= INFORMATION =
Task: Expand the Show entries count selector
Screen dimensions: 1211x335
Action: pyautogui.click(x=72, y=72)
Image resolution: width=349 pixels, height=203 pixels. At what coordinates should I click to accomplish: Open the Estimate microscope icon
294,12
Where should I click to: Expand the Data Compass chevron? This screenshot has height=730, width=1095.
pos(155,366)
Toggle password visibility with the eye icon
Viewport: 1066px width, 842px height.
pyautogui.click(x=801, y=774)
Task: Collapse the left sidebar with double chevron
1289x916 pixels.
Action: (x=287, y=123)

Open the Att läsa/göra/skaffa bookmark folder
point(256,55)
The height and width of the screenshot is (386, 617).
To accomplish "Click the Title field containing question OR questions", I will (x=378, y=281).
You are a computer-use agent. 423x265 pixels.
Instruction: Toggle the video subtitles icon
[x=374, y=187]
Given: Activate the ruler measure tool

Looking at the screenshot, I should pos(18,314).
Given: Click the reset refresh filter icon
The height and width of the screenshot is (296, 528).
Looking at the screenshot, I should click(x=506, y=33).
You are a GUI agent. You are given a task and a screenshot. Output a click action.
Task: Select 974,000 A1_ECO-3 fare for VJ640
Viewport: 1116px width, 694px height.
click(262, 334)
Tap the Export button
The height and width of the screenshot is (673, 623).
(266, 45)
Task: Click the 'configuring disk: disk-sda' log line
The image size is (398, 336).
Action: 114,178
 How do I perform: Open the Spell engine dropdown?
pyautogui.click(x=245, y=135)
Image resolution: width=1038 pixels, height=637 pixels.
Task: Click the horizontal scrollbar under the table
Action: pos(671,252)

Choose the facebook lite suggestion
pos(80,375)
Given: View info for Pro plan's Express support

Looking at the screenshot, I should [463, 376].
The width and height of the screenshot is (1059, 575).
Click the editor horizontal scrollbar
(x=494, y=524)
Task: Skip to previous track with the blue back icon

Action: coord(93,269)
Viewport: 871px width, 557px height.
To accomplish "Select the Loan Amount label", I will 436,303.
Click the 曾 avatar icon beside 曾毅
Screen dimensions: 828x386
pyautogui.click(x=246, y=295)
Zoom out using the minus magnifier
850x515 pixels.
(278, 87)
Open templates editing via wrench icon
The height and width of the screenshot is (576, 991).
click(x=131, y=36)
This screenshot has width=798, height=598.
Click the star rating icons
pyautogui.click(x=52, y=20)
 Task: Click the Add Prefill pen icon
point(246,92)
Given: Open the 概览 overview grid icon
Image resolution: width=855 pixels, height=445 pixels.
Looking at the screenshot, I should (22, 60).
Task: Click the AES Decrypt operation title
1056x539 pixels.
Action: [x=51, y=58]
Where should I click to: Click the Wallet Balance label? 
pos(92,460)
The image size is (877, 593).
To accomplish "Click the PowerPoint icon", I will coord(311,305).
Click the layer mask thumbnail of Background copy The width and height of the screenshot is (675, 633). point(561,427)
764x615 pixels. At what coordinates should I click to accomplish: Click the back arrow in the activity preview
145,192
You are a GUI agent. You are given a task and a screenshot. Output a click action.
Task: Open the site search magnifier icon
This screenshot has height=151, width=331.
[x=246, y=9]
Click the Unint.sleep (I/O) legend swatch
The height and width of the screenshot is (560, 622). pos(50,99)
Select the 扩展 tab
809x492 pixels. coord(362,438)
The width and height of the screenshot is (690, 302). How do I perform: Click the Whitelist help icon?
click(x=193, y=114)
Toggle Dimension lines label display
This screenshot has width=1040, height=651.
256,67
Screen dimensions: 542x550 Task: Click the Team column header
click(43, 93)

= PROBLEM =
Looking at the entries above, determine how many lines contain the word "will" and state only that number.

= ANSWER FOR THE TASK =
3